** Opening GIVEN DATA block **

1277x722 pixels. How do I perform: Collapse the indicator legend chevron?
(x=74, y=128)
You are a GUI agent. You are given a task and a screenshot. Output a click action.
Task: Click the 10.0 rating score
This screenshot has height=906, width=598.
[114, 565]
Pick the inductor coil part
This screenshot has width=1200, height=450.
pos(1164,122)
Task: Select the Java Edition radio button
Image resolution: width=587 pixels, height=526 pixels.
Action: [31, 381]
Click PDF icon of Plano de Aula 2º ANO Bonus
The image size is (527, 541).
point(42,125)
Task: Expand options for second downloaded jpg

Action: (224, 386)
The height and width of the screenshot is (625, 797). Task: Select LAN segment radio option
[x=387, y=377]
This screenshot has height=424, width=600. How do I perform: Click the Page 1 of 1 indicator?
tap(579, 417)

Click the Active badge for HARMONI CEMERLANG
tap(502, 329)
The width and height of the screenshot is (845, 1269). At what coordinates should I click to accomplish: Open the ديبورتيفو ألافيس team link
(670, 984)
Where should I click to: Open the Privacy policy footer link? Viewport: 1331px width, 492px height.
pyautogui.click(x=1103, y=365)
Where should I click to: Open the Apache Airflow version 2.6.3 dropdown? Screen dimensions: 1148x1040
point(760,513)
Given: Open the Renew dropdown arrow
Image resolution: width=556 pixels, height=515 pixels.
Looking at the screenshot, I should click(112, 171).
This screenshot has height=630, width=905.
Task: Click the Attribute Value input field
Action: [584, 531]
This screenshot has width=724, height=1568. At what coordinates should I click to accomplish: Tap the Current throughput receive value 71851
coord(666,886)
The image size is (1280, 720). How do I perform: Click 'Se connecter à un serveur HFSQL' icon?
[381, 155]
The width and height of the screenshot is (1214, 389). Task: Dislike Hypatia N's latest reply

** Closing GIVEN DATA block **

Begin at the first line of the records above and restate each line word for word, stopping after the line with "Task: Select the Java Edition radio button".

• _RESPONSE TO THIS TASK_:
1277x722 pixels. How do I perform: Collapse the indicator legend chevron?
(x=74, y=128)
You are a GUI agent. You are given a task and a screenshot. Output a click action.
Task: Click the 10.0 rating score
This screenshot has height=906, width=598.
[114, 565]
Pick the inductor coil part
This screenshot has width=1200, height=450.
pos(1164,122)
Task: Select the Java Edition radio button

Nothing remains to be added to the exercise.